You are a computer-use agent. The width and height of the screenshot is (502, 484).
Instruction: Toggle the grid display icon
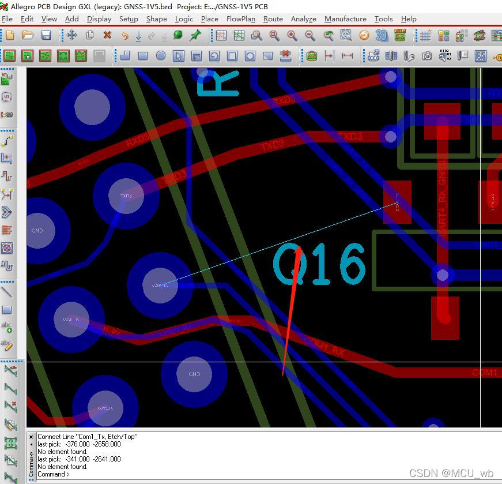pos(425,36)
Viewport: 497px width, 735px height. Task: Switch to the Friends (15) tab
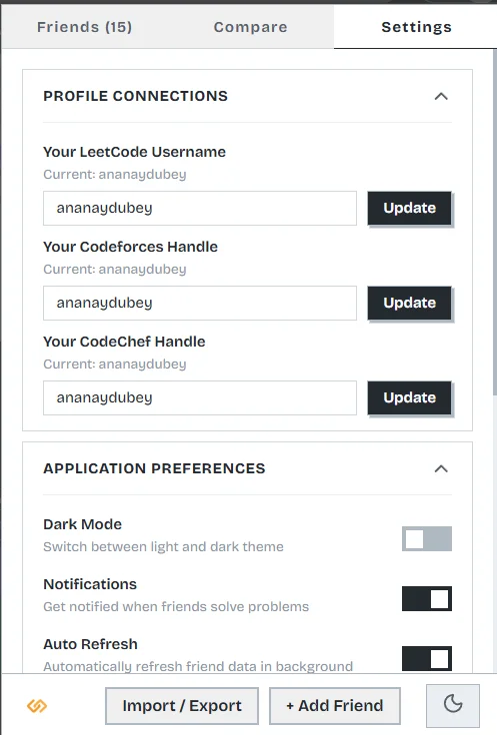84,27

* * * * * * * * *

__Problem statement__
Nothing but the lines from the line with "Viewport: 497px width, 735px" through the last line of the listing should be copied, exactly and with both ends kept. Leave pictures out.

__Written solution__
Viewport: 497px width, 735px height. Task: Switch to the Friends (15) tab
84,27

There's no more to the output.